Asset suppliers and their customers will both see value in automating their data exchanges and transactions through the use of APIs (Application Programming Interface) for the following reasons:

  • Asset suppliers use APIs in order to: scale the number of connected devices, lower customer support costs, allow channel partners (like digital integrators) to realise customisations and specific integration work for their customers, to create an ecosystem of software developers / digital integrators to extract more value from the already deployed assets, to comply with standards over time.
  • Asset customers welcome APIs in order to: reduce cost of managing the suppliers, to have clear and define software interfaces and so to avoid dependency on single supplier, to make possible the creation of enterprise specific logic on top of the supplier solution, to integrate the asset supplier’s data in their own analytics and business processes.

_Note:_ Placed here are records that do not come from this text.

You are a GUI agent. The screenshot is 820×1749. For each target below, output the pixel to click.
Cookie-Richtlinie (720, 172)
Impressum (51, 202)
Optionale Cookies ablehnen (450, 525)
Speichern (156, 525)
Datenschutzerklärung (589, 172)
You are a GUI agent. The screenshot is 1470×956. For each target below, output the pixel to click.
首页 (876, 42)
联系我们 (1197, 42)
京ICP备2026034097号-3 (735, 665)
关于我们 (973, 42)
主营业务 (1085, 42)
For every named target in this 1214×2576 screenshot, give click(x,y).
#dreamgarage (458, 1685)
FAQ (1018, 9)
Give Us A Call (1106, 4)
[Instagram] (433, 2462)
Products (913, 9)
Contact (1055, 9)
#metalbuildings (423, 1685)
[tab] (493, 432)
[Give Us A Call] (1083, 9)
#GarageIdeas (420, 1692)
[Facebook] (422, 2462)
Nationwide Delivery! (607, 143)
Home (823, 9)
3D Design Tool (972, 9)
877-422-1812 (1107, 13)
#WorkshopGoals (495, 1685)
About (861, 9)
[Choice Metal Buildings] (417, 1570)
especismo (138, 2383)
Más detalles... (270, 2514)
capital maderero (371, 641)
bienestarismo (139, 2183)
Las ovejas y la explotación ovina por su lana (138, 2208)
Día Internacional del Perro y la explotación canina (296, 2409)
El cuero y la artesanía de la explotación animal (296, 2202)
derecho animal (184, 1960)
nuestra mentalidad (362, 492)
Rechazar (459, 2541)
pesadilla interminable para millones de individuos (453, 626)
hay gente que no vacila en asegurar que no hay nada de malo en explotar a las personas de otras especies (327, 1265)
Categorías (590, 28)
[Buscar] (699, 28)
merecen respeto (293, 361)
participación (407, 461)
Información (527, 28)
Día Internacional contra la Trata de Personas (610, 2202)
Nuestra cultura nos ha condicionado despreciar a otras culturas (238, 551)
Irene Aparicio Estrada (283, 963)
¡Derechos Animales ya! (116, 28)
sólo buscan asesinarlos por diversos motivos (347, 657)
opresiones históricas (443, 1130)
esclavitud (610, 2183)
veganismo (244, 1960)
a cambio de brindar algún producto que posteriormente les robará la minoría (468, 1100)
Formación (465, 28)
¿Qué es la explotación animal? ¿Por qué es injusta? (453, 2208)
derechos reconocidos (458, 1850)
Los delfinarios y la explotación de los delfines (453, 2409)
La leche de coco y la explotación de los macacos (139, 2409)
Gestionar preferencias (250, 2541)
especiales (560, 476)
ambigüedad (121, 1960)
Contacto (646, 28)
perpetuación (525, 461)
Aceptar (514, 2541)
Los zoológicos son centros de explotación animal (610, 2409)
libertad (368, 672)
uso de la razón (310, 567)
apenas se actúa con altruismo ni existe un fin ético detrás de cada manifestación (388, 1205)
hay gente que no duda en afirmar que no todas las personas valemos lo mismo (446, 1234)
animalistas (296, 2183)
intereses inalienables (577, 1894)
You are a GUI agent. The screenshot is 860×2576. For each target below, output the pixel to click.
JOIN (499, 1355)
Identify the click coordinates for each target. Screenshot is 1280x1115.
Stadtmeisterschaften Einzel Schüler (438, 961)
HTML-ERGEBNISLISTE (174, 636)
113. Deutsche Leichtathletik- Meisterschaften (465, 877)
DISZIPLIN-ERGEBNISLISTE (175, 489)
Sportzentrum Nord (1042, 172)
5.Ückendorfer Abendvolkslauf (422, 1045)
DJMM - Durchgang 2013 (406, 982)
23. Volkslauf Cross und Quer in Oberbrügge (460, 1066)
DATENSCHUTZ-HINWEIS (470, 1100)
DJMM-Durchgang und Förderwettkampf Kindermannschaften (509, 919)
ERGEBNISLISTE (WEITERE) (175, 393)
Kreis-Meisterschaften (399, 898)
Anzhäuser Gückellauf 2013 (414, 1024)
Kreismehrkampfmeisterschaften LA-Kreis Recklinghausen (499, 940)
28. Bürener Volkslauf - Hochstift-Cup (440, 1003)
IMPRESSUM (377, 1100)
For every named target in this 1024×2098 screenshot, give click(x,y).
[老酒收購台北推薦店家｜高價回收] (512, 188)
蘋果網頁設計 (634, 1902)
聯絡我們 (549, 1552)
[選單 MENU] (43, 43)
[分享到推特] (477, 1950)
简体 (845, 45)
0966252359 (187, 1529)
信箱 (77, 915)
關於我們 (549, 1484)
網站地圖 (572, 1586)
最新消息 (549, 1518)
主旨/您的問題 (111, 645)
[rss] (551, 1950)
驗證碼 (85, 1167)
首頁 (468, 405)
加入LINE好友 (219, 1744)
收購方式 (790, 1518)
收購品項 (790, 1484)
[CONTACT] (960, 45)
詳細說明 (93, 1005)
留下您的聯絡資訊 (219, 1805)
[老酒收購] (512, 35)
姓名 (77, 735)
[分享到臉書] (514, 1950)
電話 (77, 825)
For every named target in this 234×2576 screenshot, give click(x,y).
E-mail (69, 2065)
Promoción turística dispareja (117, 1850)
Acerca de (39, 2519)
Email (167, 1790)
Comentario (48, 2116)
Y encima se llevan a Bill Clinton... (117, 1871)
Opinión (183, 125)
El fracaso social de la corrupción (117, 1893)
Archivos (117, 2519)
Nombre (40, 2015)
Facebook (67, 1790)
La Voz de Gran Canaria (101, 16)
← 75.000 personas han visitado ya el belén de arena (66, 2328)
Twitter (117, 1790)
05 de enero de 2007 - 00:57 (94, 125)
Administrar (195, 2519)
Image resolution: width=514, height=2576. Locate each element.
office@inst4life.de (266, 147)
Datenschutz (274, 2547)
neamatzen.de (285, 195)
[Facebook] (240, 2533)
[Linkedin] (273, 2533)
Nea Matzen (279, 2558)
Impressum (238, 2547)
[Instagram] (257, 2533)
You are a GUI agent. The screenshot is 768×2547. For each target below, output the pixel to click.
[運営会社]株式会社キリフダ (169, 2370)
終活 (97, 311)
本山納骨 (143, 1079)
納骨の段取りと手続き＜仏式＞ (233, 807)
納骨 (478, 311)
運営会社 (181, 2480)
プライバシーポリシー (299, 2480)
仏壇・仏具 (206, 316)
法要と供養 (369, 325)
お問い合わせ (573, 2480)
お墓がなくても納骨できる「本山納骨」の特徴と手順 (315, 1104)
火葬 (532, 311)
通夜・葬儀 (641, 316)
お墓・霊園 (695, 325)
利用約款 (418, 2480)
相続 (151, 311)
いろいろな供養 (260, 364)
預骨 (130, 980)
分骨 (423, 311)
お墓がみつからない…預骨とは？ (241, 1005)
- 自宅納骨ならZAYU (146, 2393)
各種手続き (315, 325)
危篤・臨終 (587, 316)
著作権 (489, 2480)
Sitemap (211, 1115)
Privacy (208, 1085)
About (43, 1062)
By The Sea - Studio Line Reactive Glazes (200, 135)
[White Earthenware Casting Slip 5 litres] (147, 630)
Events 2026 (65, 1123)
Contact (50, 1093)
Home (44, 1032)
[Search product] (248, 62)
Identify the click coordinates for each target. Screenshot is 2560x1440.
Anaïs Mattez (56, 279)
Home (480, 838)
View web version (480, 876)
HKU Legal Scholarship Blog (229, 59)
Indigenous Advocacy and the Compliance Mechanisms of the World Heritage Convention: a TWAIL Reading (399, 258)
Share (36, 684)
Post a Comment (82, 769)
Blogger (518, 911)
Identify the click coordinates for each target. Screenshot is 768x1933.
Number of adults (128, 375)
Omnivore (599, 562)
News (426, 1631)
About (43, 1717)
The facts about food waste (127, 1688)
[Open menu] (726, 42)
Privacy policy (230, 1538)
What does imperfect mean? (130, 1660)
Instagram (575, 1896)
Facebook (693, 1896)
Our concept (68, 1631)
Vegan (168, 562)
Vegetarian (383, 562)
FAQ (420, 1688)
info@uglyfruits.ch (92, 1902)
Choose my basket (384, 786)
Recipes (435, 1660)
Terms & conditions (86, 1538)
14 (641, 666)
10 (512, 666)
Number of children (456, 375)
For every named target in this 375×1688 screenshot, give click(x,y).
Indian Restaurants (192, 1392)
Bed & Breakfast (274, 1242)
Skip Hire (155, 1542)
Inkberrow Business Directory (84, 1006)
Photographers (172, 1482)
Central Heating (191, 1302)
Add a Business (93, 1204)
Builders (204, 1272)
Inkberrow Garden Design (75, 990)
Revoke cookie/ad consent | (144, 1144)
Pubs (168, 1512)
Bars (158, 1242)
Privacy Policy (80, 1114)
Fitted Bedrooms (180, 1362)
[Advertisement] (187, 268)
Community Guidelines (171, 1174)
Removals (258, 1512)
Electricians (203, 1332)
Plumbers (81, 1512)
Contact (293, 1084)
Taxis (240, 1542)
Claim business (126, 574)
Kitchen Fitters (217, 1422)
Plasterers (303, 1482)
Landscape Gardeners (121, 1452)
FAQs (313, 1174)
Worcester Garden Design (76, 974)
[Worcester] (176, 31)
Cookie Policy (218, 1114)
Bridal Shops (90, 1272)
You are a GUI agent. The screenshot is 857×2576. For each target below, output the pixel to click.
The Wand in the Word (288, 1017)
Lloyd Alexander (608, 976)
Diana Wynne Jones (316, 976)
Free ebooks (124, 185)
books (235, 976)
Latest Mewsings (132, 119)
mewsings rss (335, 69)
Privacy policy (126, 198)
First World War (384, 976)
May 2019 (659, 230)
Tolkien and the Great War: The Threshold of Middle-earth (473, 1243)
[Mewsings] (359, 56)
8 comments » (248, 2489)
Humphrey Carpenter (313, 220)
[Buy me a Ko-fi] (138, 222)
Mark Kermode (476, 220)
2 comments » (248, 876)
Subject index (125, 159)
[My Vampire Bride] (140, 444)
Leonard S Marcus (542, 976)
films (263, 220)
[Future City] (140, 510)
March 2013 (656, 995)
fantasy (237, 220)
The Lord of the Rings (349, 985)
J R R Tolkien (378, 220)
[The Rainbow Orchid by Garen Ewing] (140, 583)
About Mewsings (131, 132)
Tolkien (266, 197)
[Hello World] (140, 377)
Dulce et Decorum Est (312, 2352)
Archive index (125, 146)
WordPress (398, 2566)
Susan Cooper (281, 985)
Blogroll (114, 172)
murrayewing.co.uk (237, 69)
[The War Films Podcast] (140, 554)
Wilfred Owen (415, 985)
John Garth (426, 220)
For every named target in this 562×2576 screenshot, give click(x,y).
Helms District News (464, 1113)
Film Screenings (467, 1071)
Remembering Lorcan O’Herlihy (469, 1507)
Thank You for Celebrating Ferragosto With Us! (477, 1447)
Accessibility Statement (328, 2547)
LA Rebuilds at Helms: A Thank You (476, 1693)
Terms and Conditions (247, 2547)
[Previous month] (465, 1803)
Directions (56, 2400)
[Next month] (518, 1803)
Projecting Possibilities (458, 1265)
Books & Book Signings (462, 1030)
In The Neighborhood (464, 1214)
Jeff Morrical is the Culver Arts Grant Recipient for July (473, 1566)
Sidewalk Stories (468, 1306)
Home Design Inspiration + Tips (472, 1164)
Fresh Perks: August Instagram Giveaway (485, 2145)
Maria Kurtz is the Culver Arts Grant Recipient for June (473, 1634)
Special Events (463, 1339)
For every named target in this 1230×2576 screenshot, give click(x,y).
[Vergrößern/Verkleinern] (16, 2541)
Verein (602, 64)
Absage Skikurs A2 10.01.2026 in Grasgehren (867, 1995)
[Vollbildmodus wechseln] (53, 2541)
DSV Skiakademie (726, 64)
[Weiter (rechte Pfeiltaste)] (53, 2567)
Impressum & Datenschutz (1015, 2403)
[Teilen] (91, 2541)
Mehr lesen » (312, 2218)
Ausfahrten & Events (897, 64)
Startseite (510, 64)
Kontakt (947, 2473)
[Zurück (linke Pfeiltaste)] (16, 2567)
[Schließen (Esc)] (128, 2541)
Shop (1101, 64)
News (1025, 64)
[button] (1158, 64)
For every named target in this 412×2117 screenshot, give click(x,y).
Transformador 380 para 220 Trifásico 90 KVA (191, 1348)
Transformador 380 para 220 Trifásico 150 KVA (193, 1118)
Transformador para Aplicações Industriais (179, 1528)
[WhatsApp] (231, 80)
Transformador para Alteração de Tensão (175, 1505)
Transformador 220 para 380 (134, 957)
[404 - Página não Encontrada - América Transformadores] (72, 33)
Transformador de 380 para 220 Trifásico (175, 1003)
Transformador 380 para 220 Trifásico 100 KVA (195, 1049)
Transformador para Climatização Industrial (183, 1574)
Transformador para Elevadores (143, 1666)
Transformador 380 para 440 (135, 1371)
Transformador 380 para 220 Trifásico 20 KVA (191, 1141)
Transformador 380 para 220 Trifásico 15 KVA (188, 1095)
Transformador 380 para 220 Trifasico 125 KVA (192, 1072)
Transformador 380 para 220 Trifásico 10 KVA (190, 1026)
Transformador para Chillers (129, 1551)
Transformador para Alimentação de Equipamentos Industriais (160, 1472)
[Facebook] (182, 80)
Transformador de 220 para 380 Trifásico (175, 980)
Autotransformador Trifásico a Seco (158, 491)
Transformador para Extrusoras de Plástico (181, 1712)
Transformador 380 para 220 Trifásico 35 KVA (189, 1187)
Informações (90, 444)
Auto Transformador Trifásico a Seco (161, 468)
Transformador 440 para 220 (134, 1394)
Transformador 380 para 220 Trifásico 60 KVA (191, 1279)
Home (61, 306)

With IoT, modern Industrial companies will present a complete different outlook. There will be as much attention on the operation technology used to run the manufacturing and supply chain operations as on the operation technology used to manage the installed base and to optimise the services delivery. Both will contribute to build a healthy P&L based on a combination of HW, SW, and Services sales. Integration of data flow and transactions with other asset owners or asset suppliers will become mandatory to survive and scale in this hyperconnected world. Current control layers (PLC, DCS, SCADA, MES, ERP, etc…) will continue to process most of the real time data, but a growing parallel flow of data will emerge and the newly virtualised assets will expose their advanced services to all authorised IT systems willing to consume them.

The race is on!

The adoption of the Internet of Things requires profound changes in the way enterprises design their product, manage their assets (hardware and software) , and run their operations.  It took nearly 10 years for cloud technology to become mainstream in the enterprise world and the SaaS business model has been a key enabler . It will take time before IoT gains similar traction (targeted by 2020) and here again new business models like Product as a Service will be a key driver of adoption. The next major step of productivity and innovation is on its way and the race is already on!